> Supplied records:
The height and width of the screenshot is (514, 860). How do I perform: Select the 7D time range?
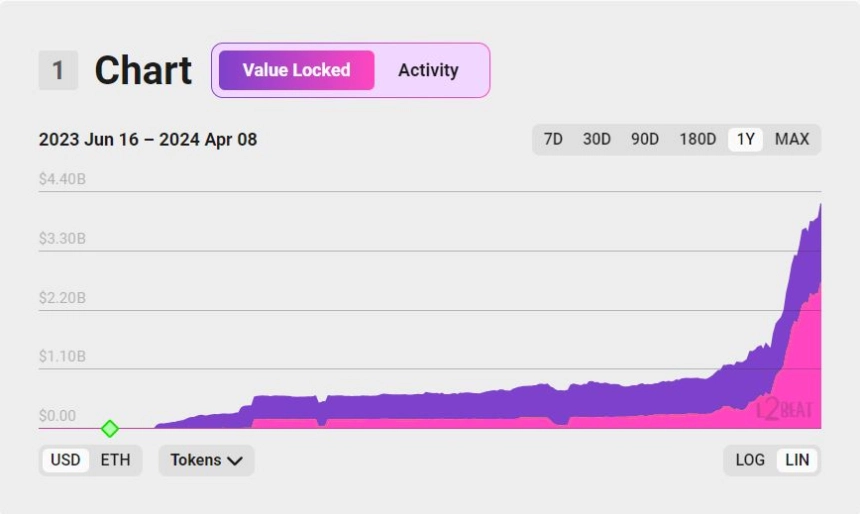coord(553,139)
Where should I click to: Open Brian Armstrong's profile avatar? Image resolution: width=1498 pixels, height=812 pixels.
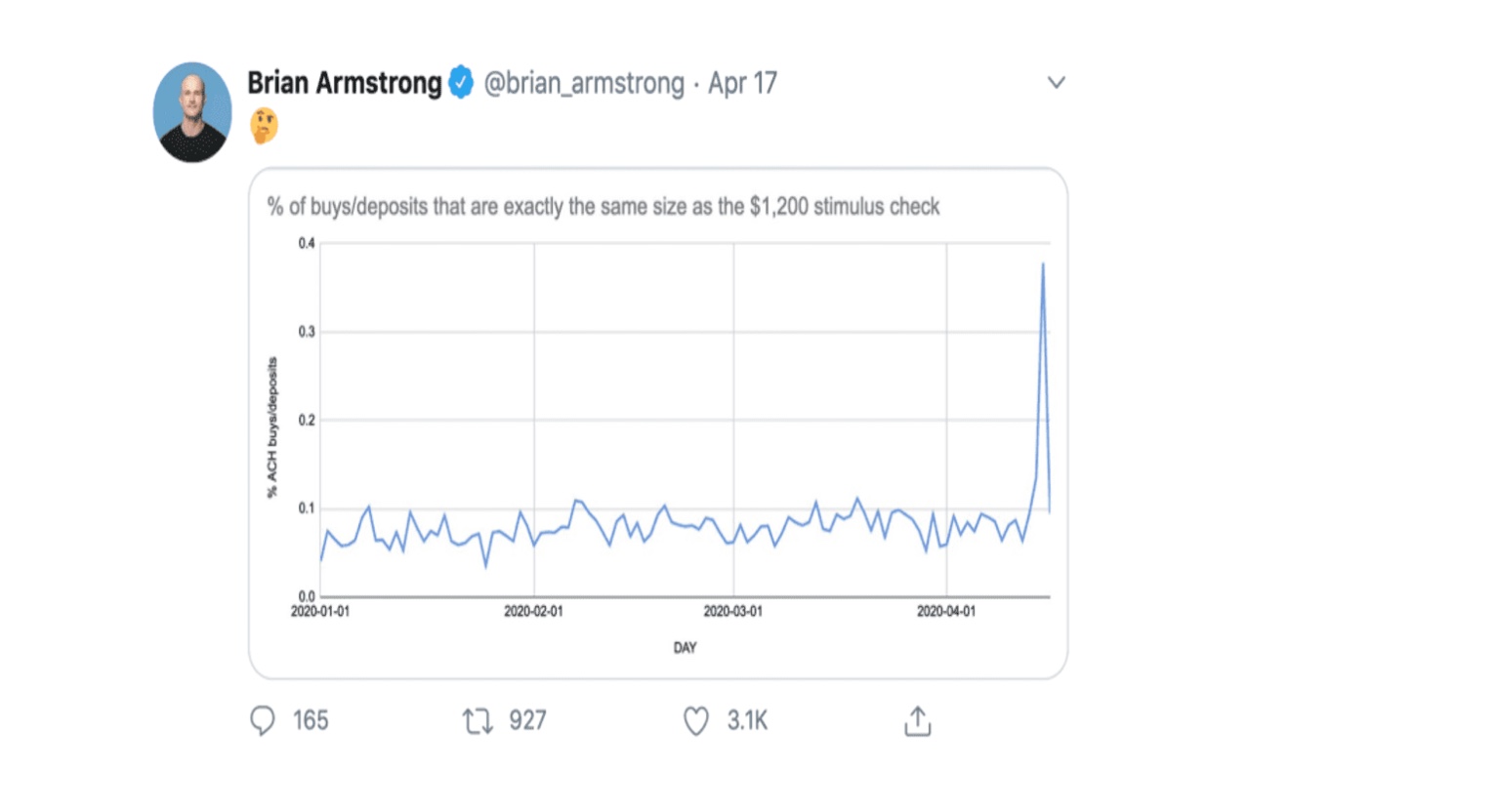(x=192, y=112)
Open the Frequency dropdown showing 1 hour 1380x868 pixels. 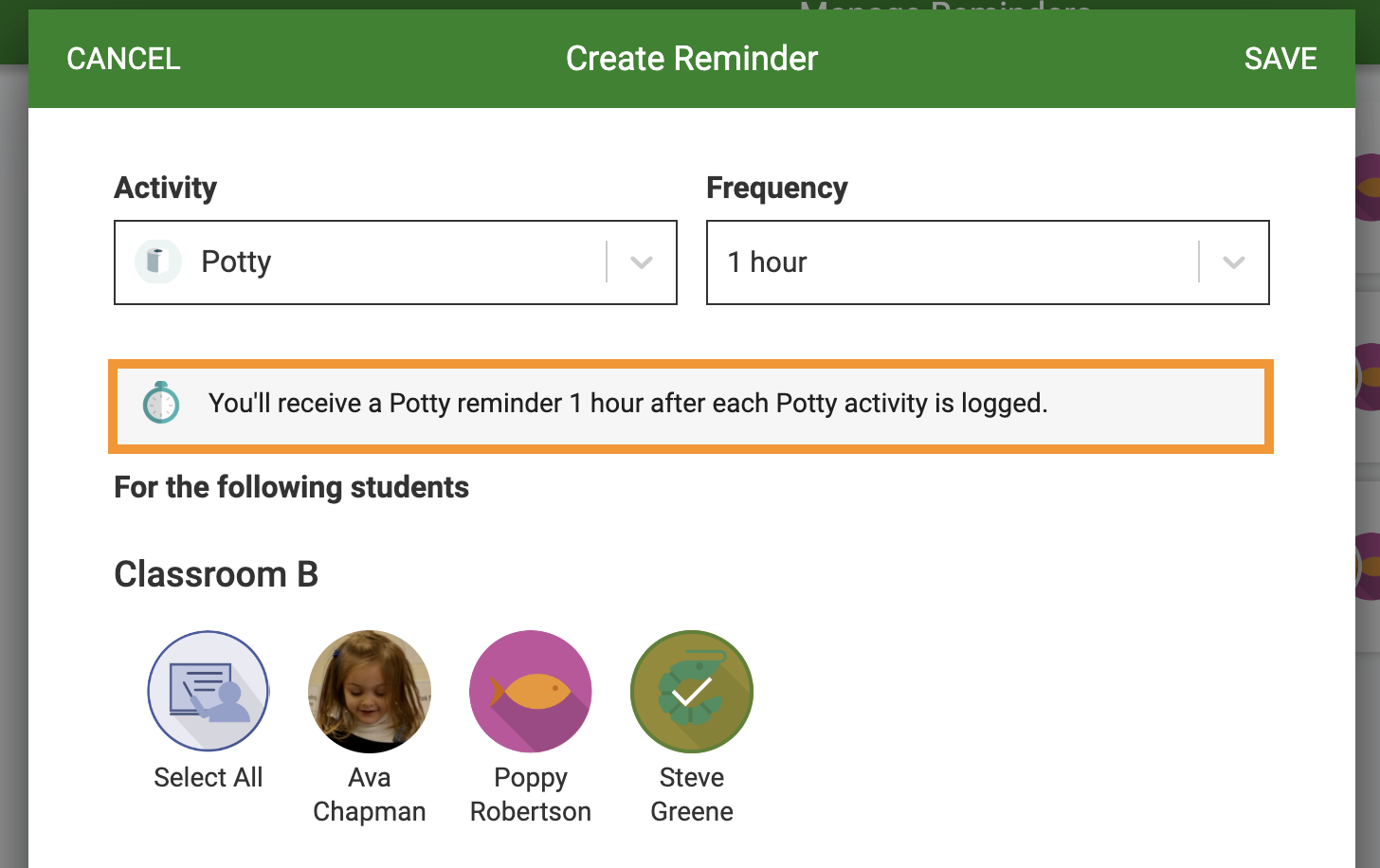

> Work to complete: Render each line of the records above as a string in a JSON list, skipping blank lines and leaving the pictures out.

> Full solution:
[
  "The height and width of the screenshot is (514, 860). How do I perform: Select the 7D time range?",
  "coord(553,139)",
  "Where should I click to: Open Brian Armstrong's profile avatar? Image resolution: width=1498 pixels, height=812 pixels.",
  "(x=192, y=112)",
  "Open the Frequency dropdown showing 1 hour 1380x868 pixels. "
]